* Directions *
Convert every line of the items below into a numbered list, skipping blank lines. Omit the pictures from your answer.

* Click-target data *

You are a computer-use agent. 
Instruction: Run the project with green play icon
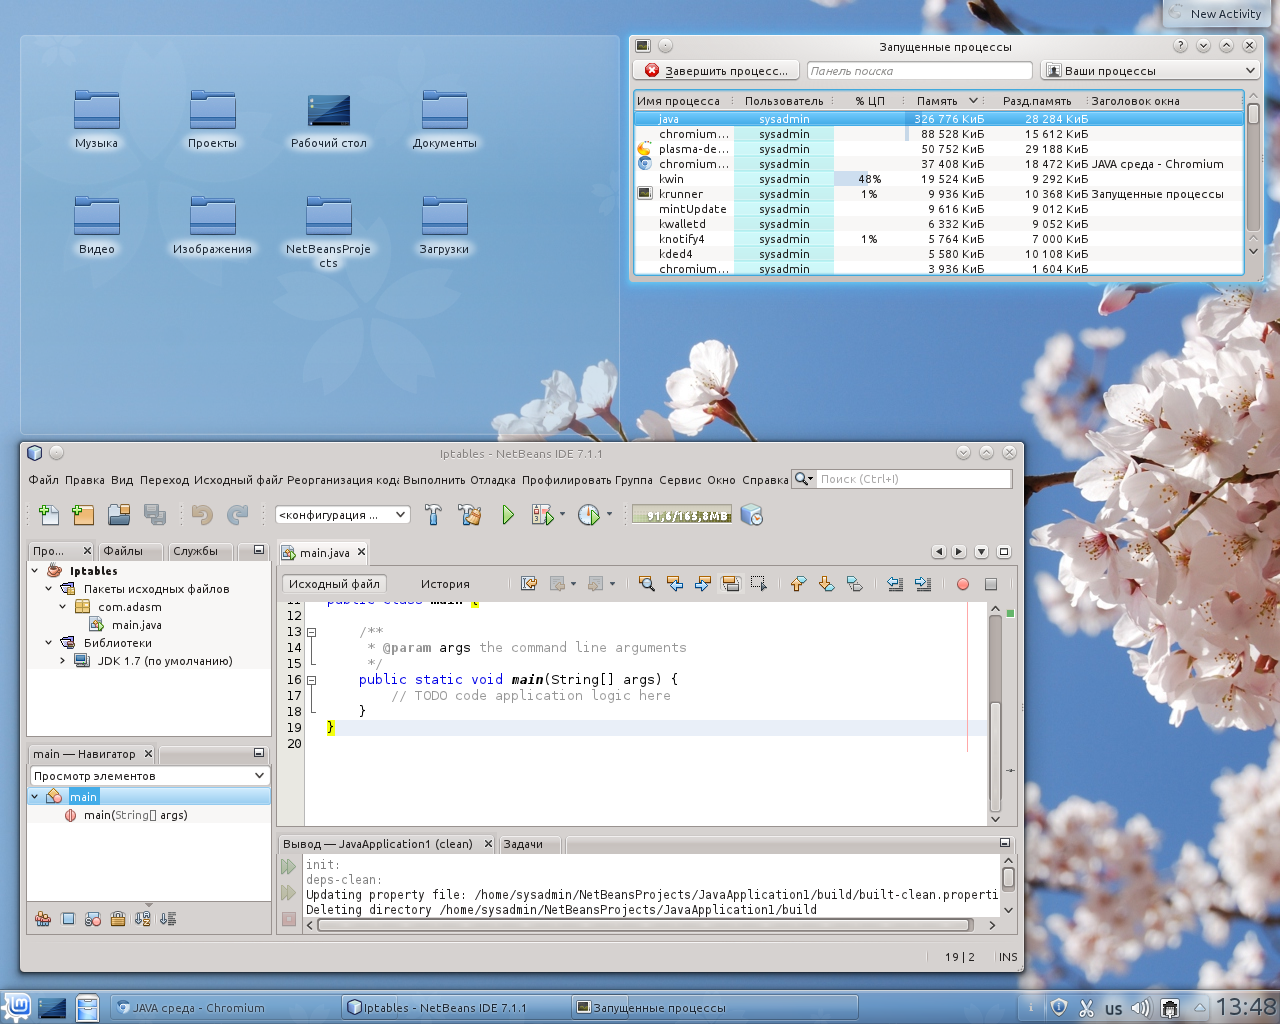pyautogui.click(x=508, y=515)
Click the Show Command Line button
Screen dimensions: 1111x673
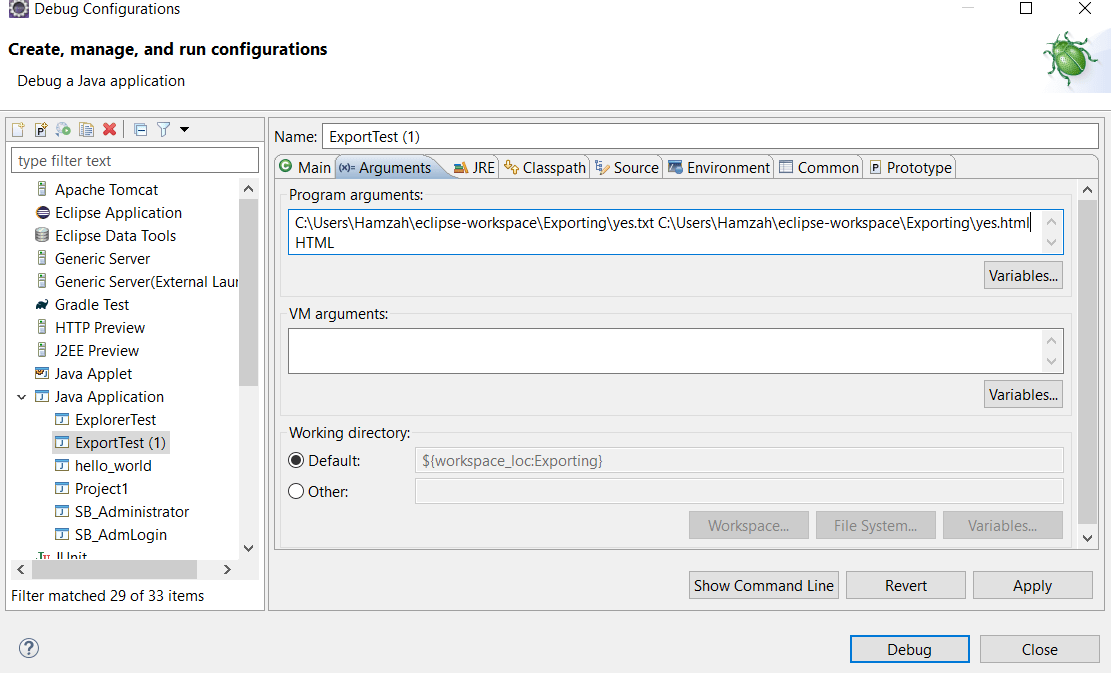(763, 585)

* Response to the task *
1. You are a computer-use agent. 
2. Instruction: Run the project with green play icon
3. pyautogui.click(x=508, y=515)
4. Click the Show Command Line button
5. Screen dimensions: 1111x673
6. (763, 585)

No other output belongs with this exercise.